Strange work unit.

Message boards : Number crunching : Strange work unit.

To post messages, you must log in.

AuthorMessage
Profile adrianxw
Avatar

Send message
Joined: 18 Sep 05
Posts: 558
Credit: 5,694,702
RAC: 6,598
Message 90461 - Posted: 2 Mar 2019, 12:02:20 UTC

I have a work unit on here, this one...

http://boinc.bakerlab.org/rosetta/result.php?resultid=1059492200

... which has behaved in an unusual fashion. I have the run time set to 12 hours, and understand the task runs several times in the time allowed starting with a new random number each time. I saw the above unit had run for over two days, and only a little over 8% complete. I suspended it and then released it, it dropped back to the start and is running again now and has passed the point where it stopped before, indeed, it is showing 13.757% progress.
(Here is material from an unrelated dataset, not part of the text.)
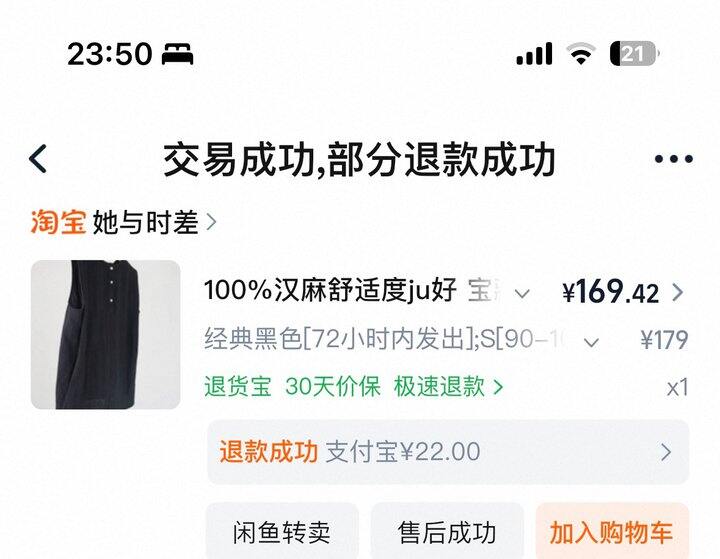The height and width of the screenshot is (559, 720).
Task: Expand the product title 100%汉麻舒适度ju好
Action: pyautogui.click(x=522, y=293)

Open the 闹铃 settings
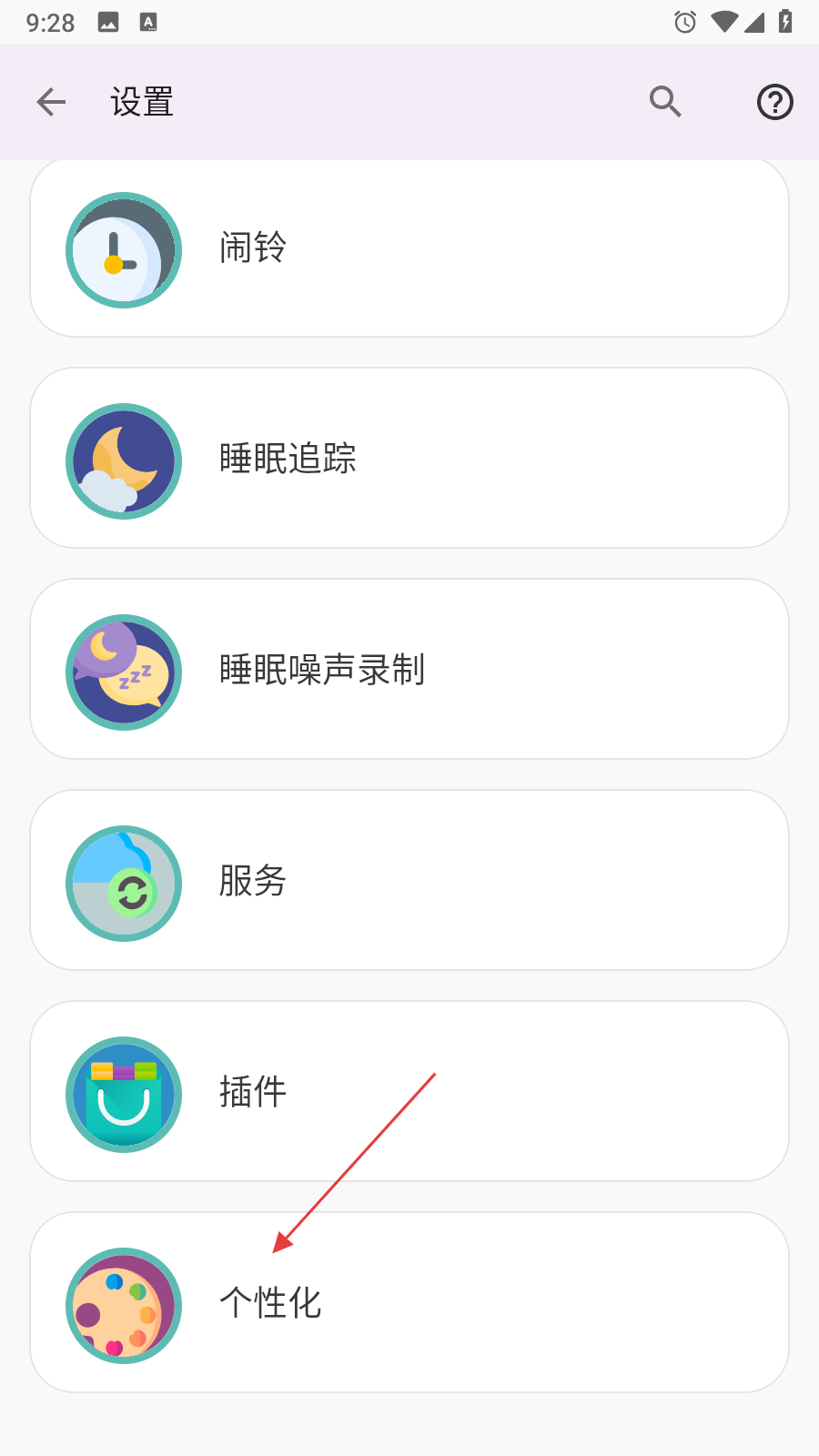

I infer from that, the task is sensitive to certain random numbers, which is a little odd, indeed, worrying. I have Rosetta running as one of the projects on machines that I do not see everyday.
Wave upon wave of demented avengers march cheerfully out of obscurity into the dream.
ID: 90461 · Rating: 0 · rate: Rate + / Rate - Report as offensive    Reply Quote
Mod.Sense
Volunteer moderator
Project administrator

Send message
Joined: 22 Aug 06
Posts: 3527
Credit: 0
RAC: 0
Message 90489 - Posted: 6 Mar 2019, 15:59:32 UTC

That one random start may expose a bug that is not seen by a million others is certainly a possibility. But, when a task gets reset like you describe, it will actually restart processing on the same random start. So it sounds like a BOINC issue, that I've not heard brought up for some time, where the BOINC Manager shows the tasks is running, and it is recording time, but the task does not actually get CPU time dispatched to it. You can look at the task manager of Windows or the properties of the task in the BOINC Manager to see if it is actually showing CPU time accumulating.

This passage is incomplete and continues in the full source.